Still, the couple decided to deal with the disease the same way they had the first time: Head on.
"Our mode of operation was to find out everything we could about it, and what we needed to do (to fight it)," she said.
In Evonne's case, treatment involved first surgery, then a series of 24 chemotherapy treatments at the Roger Maris Center in Fargo. With just six of those treatments left, she expects to be finished with chemotherapy in December.
"I'm doing much better now," she said, noting that the first 12 treatments had been more frequent -- sometimes even weekly -- and therefore, more exhausting. "I needed to have (blood) transfusions because my cell count was so low.

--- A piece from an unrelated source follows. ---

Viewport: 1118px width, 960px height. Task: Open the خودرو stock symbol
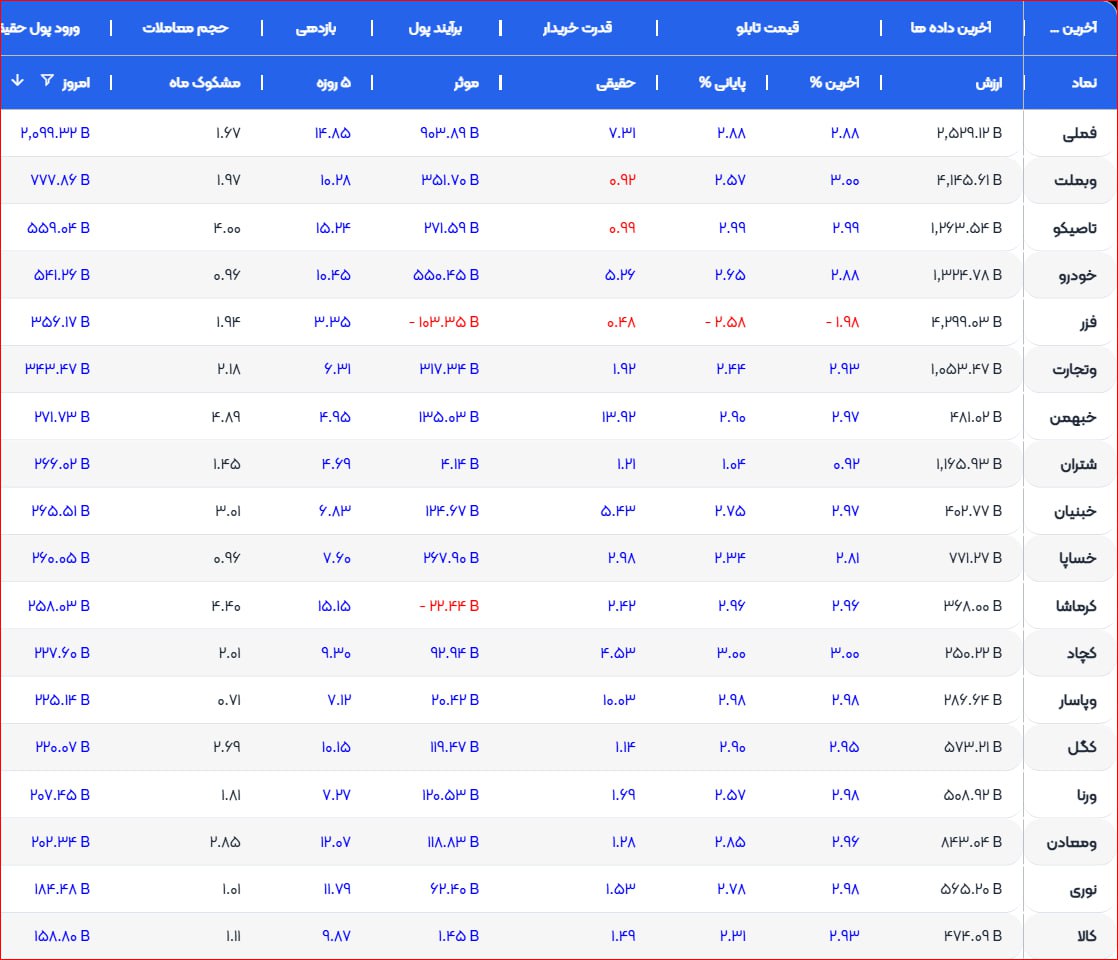pyautogui.click(x=1076, y=275)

It took a lot out of me."
Now, however, she only has to have treatment once every 28 days, which gives her body a little bit more recovery time.
In fact, she's feeling so much better that when she was contacted by Michelle Bjorgan, one of the organizers for this year's Becker County Relay for Life, about the possibility of being a torchbearer, she agreed.
So did Tom.
"It's a worthy cause," he said. "You never really beat cancer -- you survive it.
As such, he and Evonne will be taking the first lap around the Detroit Lakes High School track for the annual Relay, which gets underway this Friday, June 23, with an 8 p.m. opening ceremony.
Though understandably a little nervous about participating in their first Relay, the Andersons have nevertheless gotten into the spirit of the event, raising over $1,600 in pledges.
"Our family and friends have been very supportive," Yvonne said. In fact, she says there have been "three F's" that have sustained her throughout her cancer diagnosis and treatment: "Faith, family and friends. That's what gets you through pretty much everything."
The Andersons, both former teachers at Lake Park-Audubon High School, are currently retired and make their home in Audubon. Their son, Todd, daughter-in-law Stephanie and grandchildren Sophia, 9 and Olivia, 7, make their home in Fairport, N.Y.
Though Friday's Relay officially gets underway at 8 p.m., several other events are planned in conjunction with the annual American Cancer Society fund-raiser.
There will be a community dinner (free will offering) and silent auction from 4:30-7 p.m. in the Detroit Lakes High School Commons. Then, at 7:30 p.m., all cancer survivors are invited to a reception where they can sign up for a free "cancer survivor" t-shirt and enjoy cake and beverages before the opening ceremonies get underway.
According to Bjorgan, the opening ceremonies will include an introduction of local cancer survivors, who will be invited to join the Andersons on a "victory lap" around the track. Then, the members of each team will be introduced.
"We have 25 teams signed up," Bjorgan said. Each team averages between 10-15 members, although some are smaller.
"With all the committee and team members, volunteers and survivors, there should be 400-500 people there," Bjorgan said.
Then, at 10 p.m., just as the sun slips below the horizon, the Andersons will be called upon once again to light up the luminaria.
Each luminary has been purchased in honor or in memory of a loved one whose life has been touched by cancer. The Andersons said they have 60 luminaries in their home that have been purchased by friends and family for the occasion.
Walkers will continue to make laps around the candlelit track throughout the night.
Bjorgan said that while the lighting of the luminaries is a special sight, so too is the view of the track when the sun begins to rise again in the morning.
"It's a sign of hope," she said. "You need to experience that in order to get the whole picture of why this is an overnight event."
The public is welcome to participate in the Relay, either as a spectator or as a walker.
"You do not need to pre-register for anything," Bjorgan added (aside from the t-shirts that are given to Relay team members, which need to be pre-ordered).
Throughout the evening, walkers will also be entertained by the music of Sister Act.
One other feature has been added to the Relay this year: The Wall of Hope. This large banner will be available for both Relay participants and members of the public to sign throughout the night. After the Relay is completed, the banner will be displayed at area businesses through mid-August. Each business that has signed up for the privilege will be able to display the banner for 1-2 days. (Interested businesses should contact Bjorgan at 218-238-5037.)
Then, in mid-August, the banner will be shipped to Washington, D.C., where it will be joined with about 500 other banners from across the country as part of a four-block Wall of Hope that will be displayed at a special Celebration on the Hill event in September, in conjunction with the National Relay for Life.
Bjorgan said she just received notification this week that she has been accepted to represent the state of Minnesota at the Celebration on the Hill event, as Minnesota volunteer coordinator.
"It's been my dream to go to this event," she said. "It's so exciting."